#### [Work to be completed]
Please filter the data below down to the lines holding the string "breadcrumb".

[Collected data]
· · · ·

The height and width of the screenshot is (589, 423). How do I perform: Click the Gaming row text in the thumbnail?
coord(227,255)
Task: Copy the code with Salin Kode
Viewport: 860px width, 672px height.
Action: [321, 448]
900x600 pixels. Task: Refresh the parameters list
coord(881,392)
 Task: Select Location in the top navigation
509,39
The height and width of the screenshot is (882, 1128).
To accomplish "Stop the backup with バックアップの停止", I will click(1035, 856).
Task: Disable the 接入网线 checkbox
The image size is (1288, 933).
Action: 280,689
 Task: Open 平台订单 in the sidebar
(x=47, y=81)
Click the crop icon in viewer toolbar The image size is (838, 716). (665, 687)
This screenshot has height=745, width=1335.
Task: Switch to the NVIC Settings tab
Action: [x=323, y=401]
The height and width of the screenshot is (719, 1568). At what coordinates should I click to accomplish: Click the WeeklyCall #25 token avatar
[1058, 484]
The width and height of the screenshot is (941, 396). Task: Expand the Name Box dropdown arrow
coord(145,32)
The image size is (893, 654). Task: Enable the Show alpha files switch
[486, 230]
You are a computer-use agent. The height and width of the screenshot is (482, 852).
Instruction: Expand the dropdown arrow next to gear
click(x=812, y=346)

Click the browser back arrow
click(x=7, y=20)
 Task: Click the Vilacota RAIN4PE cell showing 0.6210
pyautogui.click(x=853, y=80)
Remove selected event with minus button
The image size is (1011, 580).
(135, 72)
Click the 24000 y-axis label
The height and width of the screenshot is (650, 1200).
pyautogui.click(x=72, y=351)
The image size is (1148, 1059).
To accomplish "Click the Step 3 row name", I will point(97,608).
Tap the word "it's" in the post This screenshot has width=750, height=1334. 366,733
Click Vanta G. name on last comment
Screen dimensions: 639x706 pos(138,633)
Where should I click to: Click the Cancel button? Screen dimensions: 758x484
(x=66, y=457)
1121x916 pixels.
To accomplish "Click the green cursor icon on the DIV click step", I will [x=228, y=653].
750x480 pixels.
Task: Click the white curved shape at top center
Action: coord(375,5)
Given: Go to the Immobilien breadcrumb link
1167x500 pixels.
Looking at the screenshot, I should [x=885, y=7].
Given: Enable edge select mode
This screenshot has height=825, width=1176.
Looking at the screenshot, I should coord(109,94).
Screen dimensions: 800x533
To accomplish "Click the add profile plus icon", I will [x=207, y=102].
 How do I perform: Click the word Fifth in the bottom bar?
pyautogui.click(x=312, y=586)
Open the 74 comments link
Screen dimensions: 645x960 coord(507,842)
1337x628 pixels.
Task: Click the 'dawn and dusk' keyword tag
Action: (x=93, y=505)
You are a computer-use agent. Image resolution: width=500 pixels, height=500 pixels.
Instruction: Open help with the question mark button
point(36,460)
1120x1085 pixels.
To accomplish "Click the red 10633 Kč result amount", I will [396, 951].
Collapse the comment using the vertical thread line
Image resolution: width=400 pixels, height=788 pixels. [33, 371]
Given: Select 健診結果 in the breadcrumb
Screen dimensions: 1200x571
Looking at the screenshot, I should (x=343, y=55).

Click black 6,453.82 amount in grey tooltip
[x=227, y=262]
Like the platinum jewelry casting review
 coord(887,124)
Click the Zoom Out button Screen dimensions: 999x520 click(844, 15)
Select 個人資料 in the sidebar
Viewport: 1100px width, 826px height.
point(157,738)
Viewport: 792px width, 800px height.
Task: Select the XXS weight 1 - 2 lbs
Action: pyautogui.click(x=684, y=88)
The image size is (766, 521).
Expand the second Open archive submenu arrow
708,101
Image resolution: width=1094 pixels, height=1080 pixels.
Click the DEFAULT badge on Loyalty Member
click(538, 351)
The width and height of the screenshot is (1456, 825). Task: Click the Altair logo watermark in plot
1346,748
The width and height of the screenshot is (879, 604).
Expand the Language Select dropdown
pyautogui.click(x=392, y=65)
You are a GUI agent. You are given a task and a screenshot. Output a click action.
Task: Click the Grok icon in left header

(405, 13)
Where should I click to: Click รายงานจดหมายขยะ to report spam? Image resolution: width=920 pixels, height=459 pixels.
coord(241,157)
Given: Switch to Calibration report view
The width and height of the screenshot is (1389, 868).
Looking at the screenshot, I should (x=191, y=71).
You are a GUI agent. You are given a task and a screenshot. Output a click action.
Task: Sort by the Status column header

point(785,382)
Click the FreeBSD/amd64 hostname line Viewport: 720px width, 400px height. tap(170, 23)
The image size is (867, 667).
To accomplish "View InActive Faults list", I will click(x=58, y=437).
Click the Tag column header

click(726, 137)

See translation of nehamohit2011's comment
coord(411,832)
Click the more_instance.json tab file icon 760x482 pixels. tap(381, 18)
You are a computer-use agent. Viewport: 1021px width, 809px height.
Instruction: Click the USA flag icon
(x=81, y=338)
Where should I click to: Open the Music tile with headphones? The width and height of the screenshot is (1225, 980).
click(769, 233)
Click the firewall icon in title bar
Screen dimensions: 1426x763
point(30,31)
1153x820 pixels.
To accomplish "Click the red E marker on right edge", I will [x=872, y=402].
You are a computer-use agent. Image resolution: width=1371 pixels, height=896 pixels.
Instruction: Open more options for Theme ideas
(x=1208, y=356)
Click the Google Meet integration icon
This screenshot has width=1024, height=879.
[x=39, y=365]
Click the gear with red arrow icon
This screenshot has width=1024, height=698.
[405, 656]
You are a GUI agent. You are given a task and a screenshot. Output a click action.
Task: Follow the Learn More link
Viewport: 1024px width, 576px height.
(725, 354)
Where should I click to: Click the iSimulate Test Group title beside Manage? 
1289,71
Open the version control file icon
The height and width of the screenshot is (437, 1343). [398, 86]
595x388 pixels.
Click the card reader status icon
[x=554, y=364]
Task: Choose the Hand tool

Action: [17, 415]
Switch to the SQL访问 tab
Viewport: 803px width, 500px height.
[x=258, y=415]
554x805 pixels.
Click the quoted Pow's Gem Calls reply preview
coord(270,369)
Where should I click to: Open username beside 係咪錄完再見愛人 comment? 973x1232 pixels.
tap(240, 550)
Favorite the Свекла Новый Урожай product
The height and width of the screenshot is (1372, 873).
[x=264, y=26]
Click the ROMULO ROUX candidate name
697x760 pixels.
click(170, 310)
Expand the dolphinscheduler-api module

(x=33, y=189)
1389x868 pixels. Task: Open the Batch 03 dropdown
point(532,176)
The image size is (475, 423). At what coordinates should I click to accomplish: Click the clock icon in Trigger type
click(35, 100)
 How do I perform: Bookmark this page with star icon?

· · · ·

#### [Final answer]
Given: Go to the Immobilien breadcrumb link
Given: Select 健診結果 in the breadcrumb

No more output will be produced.